§ Textauszug:
* * * * * * *

14.6., 19 Uhr, Cineding
Die andere Seite des Regenbogens
Der Film (D 2010, R: Thomas Bartels) beschäftigt sich kritisch mit der Gefahr der Kommerzialisierung der CSD-Paraden und zeigt am Beispiel des Transgenialen CSD in Berlin eine Alternative auf. Außerdem gewähren vier Individuen intime Einblicke in ihr Leben.
12.6., 19 Uhr, Kinobar Prager Frühling
Filmvorführungen im Rahmen von f/stop – 6. Festival für Fotografie Leipzig
Vom Ich zum Wir – Über das Leben in der Brigade. Originalfilme aus den DDR-Betriebsfilmstudios mit Gespräch: Stefan Gööck, Emanuel Mathias: 12.6., 18 Uhr
New York remains in my head (1992-2012): Filmpräsentation mit Cristina Moreno García): 14.6., 18 Uhr
jeweils Luro-Kino in der Spinnerei, Eintritt frei
Psychoanalyse trifft Film: Die Wohnung
Gerda Goldfinger lebte über 70 Jahre mit ihrem Ehemann in einer Wohnung in Tel Aviv, ohne jemals etwas wegzuschmeißen. Kurz nach dem Tod der vielfachen Großmutter kommt ihre Familie zusammen, um den Besitz aufzulösen. Die Wohnung birgt einen riesigen Fundus an alten Bildern und Briefen, welche von einer Vergangenheit erzählen, die die Anwesenden nicht kannten und niemals vermutet hätten. Gemeinsam mit seiner Mutter macht sich Gerdas Enkel, der Filmemacher Arnon Goldfinger, an die Arbeit und durchsucht den Nachlass seiner Großeltern. Dabei fallen ihm Dokumente in die Hände, die darauf hindeuten, dass seine Großeltern mit dem SS-Kommandanten Baron Leopold von Mildenstein und dessen Frau in den 1930er Jahren Palästina bereist haben und auch nach Kriegsende noch engen Kontakt hielten.

* * * * * * *

Dateneinträge
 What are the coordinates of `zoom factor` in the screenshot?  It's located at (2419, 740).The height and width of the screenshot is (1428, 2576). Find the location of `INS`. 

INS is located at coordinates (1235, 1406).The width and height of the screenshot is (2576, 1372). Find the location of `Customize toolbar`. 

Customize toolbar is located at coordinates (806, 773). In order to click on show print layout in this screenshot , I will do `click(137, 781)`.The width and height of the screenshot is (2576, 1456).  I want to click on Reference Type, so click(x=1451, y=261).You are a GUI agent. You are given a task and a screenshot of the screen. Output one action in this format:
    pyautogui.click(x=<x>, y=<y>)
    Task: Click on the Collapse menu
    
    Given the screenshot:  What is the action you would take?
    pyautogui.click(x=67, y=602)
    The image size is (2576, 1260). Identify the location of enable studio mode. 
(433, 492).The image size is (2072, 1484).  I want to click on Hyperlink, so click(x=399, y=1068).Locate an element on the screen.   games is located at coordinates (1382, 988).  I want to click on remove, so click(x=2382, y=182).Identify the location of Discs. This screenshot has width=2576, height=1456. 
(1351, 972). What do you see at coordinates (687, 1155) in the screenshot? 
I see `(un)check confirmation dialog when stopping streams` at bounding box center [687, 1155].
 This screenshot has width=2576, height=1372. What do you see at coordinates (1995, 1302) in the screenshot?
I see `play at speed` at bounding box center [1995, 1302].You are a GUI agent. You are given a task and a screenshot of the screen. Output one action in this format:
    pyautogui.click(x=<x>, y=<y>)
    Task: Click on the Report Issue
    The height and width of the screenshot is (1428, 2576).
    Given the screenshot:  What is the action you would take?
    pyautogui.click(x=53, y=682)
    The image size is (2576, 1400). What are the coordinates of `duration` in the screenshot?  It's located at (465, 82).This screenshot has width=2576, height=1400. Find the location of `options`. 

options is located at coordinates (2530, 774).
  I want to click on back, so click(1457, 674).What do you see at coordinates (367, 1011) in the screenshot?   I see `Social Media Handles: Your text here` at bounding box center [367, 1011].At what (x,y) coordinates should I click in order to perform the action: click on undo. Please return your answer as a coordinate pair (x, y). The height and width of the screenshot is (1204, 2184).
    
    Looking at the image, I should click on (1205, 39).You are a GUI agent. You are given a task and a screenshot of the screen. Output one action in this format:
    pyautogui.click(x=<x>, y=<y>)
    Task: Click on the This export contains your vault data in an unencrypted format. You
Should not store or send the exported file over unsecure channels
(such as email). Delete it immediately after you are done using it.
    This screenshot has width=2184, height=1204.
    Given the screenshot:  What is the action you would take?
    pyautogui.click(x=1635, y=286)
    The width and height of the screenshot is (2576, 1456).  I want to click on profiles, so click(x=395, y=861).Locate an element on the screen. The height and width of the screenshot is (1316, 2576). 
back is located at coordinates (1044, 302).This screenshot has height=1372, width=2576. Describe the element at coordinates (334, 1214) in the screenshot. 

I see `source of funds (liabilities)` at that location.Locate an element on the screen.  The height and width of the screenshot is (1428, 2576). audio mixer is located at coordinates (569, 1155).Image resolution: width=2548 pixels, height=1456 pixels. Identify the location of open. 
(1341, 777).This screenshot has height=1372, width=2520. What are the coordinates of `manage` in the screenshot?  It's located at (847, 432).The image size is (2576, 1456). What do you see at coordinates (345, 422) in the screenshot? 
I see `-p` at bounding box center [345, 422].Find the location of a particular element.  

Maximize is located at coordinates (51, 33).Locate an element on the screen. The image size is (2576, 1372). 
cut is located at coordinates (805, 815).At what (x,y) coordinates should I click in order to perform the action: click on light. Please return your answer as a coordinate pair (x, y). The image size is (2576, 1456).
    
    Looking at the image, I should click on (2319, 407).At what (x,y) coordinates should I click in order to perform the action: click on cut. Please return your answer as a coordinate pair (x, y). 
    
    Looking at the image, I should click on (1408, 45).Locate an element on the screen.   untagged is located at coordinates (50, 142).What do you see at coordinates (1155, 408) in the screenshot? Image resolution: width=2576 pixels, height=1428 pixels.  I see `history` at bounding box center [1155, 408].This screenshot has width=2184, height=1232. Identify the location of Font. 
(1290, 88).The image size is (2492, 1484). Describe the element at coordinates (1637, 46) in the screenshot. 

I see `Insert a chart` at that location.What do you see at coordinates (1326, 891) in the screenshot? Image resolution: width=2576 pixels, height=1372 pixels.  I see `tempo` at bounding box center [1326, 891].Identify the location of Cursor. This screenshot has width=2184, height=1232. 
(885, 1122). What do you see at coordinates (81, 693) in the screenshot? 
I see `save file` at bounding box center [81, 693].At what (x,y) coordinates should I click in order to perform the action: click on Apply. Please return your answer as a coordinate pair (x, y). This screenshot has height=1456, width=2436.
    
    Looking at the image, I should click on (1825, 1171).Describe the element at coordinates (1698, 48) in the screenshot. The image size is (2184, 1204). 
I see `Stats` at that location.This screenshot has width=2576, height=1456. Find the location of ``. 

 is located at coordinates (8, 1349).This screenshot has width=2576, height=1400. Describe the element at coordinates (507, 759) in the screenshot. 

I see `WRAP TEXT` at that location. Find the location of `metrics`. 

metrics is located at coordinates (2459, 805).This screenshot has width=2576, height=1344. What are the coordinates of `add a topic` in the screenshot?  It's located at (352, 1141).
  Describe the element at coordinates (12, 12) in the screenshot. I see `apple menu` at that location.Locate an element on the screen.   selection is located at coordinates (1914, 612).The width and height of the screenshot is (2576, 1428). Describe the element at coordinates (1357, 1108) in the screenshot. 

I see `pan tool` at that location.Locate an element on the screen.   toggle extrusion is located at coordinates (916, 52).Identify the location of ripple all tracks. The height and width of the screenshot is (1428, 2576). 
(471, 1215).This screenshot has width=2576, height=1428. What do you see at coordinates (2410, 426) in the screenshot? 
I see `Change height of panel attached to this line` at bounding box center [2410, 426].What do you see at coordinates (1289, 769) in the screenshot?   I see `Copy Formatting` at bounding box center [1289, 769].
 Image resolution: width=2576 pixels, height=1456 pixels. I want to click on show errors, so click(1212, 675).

* * * * * * *

§ Aufgaben:
**a)** Fasse das Filmprogramm in zwei Sätzen zusammen.
**b)** Welche Spielorte nennt das Filmprogramm? Zähle sie alle auf.
**c)** Führe das Filmprogramm nach seinem letzten Satz fort.

§ Lösungen:
**a)** Das Filmprogramm kündigt einen Film über die Gefahr der Kommerzialisierung der CSD-Paraden an, der den Transgenialen CSD in Berlin als Alternative zeigt, sowie zwei Filmvorführungen im Rahmen des Festivals f/stop im Luro-Kino in der Spinnerei bei freiem Eintritt. Unter dem Titel „Psychoanalyse trifft Film“ wird außerdem „Die Wohnung“ vorgestellt, in dem der Filmemacher Arnon Goldfinger den Nachlass seiner Großeltern durchsucht und auf Hinweise auf ihre Reise mit dem SS-Kommandanten Baron Leopold von Mildenstein nach Palästina stößt.

**b)**
- Cineding
- Kinobar Prager Frühling
- Luro-Kino in der Spinnerei

**c)**
13.6., 19 Uhr, Passage Kinos mit anschließender psychoanalytischer Betrachtung durch Dagmar Völker
Enjoy the Music – Die Pianistin Edith Kraus
Porträt der weltbekannten Pianistin und einer Jahrhundertzeugin. Ein Blick von großer Klarheit in die Weiten der eigenen Erinnerungen. Edith Kraus wurde im Mai 2013 in Jerusalem 100 Jahre alt.
15.6., 17 Uhr, Kinobar Prager Frühling
Wege zum Ruhm
Kriegsjahr 1916: Französische Soldaten sollen eine deutsche Stellung stürmen. Tausende sterben, die Überlebenden weichen zurück. General Mireau stellt willkürlich drei Soldaten wegen »Feigheit vor dem Feind« vor das Kriegsgericht. Einzig Colonel Dax steht zu seinen Männern. Kluge, provokante Analyse über subtile Abhängigkeiten innerhalb der Militärhierarchie.
16.6., 19 Uhr, Zeitgeschichtliches Forum (USA 1957, R: Stanley Kubrick)
The Price of Sex
Das Leben junger Frauen aus Osteuropa, die in die Ausbeutung und den Missbrauch der Sexsklaverei hineingezogen wurden. Intim, erschütternd und aufschlussreich erzählt die Dokumentation (USA/UAE/TK 2011, R: Mimi Chakarova, OmeU) die Geschichten junger Frauen, die durch Scham, Furcht und Gewalt zum Schweigen gebracht hätten werden sollen.